My final reflection on Rodney Sayers happened several months after we had left college. After work one evening Rodney Sayers came by as lively as ever. “Ashford, you know Teachers College results come out!” I knew he had meant well but given the nature of the news, I wished he had called me aside and whispered it to me; nonetheless, all my colleagues had heard and were now eagerly demanding that I go and collect my results immediately. Rodney Sayers and I were successful at the teachers college. I last saw Rodney Sayers at one of our local supermarkets about a month before he died. We were both shopping and chatted briefly. Never in the world did I realize that that was the last time we were talking on this side of life.

Another teacher who died this past school year was a principal from one of the schools on the leeward side of mainland St Vincent. Grocina Walters-Richards was the person in charge of the Troumaca Government School. I never knew her in person but her biological brother and I are good friends and we were actually teaching at the same school when his sister died.

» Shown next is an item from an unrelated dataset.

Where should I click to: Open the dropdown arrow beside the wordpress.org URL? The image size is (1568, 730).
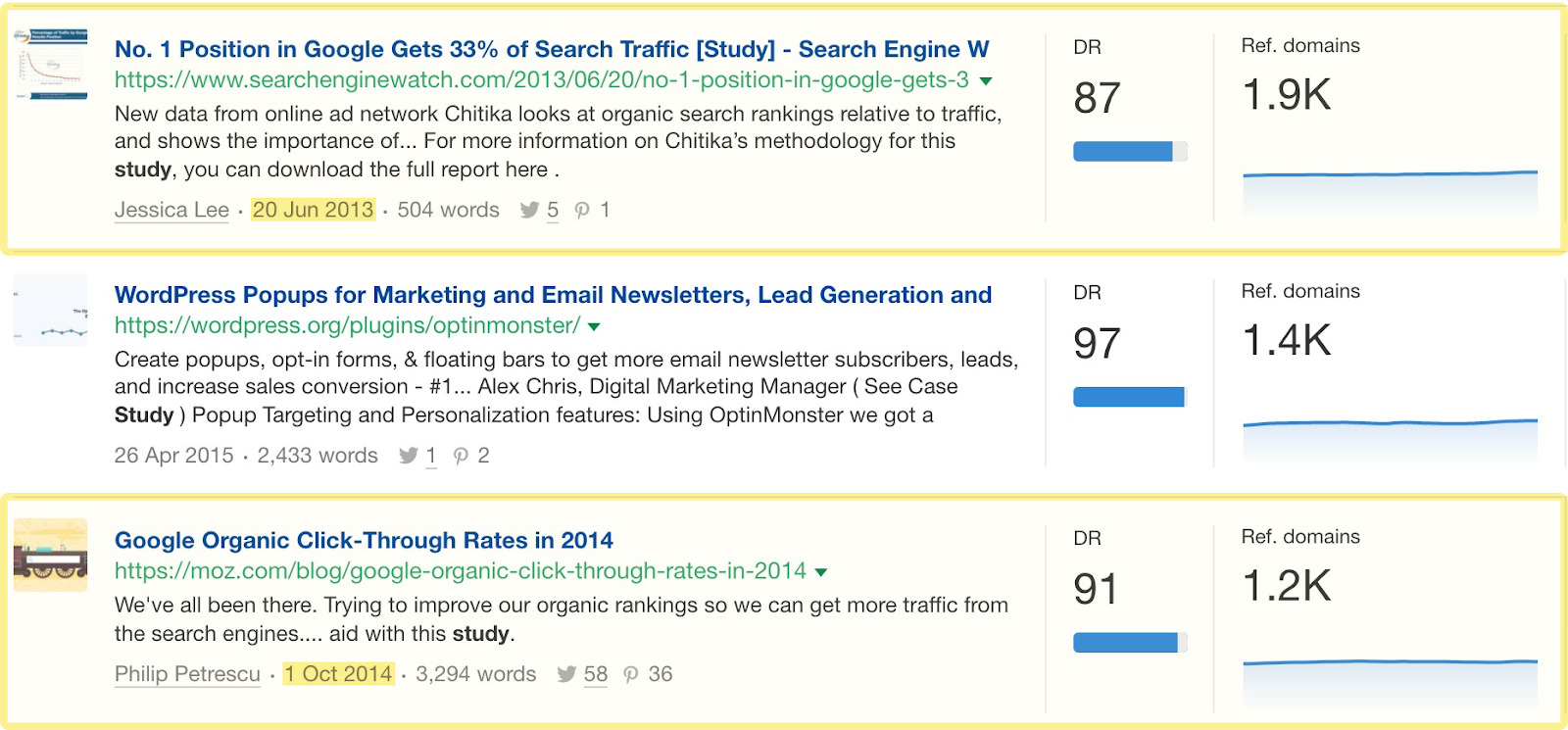point(596,327)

The final teacher being mentioned is Ezekiel “Scatter” Butcher. “Scatter” was really a living legend. He actually taught Rodney Sayers and myself when we were in secondary school. Interestingly, “Scatter” and Rodney had very similar jovial temperaments and, coincidentally enough, they both died exactly one month apart from each other.

Read an earlier post where I paid sterling tribute to Ezekiel “Scatter” Butcher.

I believe this post is warranted. However, there are still quite a few Vincentian teachers alive today who are confirmed seriously ill. They are suffering in particular  with cancer and kidney disease. Given the number of teacher deaths this past school year, it is probably a good idea for a national analysis of teacher lifestyles as far as they relate to healthy living or the lack thereof. Could it also be that our Vincentian teachers are unknowingly exposed to some hazardously life-threatening environmental conditions in their respective workplace? Each of us as teachers as  well must begin to value our health, learn how to manage stress factors and to eat natural foods. Let’s support, pray, empathize and help our teachers avoid another deadly school year for Vincentian teachers.